== WHAT YOU ARE ASKED TO DO ==
Reproduce the tail of the data exactly. It starts at the line containing "Where should I click to: Click the 100%" and runs to the last line.
*** Begin section ***
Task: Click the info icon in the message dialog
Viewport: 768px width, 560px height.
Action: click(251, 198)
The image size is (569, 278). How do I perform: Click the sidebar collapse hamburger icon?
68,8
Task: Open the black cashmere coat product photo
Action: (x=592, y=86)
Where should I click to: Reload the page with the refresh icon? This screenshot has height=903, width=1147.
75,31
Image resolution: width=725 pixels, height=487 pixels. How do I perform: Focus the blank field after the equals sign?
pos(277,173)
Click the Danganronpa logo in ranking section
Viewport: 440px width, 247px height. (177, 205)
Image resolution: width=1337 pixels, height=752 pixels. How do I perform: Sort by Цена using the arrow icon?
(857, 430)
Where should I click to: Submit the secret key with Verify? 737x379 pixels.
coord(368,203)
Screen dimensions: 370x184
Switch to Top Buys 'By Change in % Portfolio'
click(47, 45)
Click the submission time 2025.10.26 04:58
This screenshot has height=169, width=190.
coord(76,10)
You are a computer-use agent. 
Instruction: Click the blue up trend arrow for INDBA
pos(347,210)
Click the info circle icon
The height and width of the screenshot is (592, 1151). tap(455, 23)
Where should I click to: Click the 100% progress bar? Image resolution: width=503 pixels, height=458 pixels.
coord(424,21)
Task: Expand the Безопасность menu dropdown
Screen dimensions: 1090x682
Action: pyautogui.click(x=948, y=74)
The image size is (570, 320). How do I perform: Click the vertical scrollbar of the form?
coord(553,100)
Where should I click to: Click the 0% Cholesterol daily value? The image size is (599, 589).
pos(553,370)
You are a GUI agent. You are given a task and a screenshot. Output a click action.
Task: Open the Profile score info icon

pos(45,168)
*** End section ***
== RESULT FOR THIS TASK ==
Where should I click to: Click the 100% progress bar? Image resolution: width=503 pixels, height=458 pixels.
coord(424,21)
Task: Expand the Безопасность menu dropdown
Screen dimensions: 1090x682
Action: pyautogui.click(x=948, y=74)
The image size is (570, 320). How do I perform: Click the vertical scrollbar of the form?
coord(553,100)
Where should I click to: Click the 0% Cholesterol daily value? The image size is (599, 589).
pos(553,370)
You are a GUI agent. You are given a task and a screenshot. Output a click action.
Task: Open the Profile score info icon

pos(45,168)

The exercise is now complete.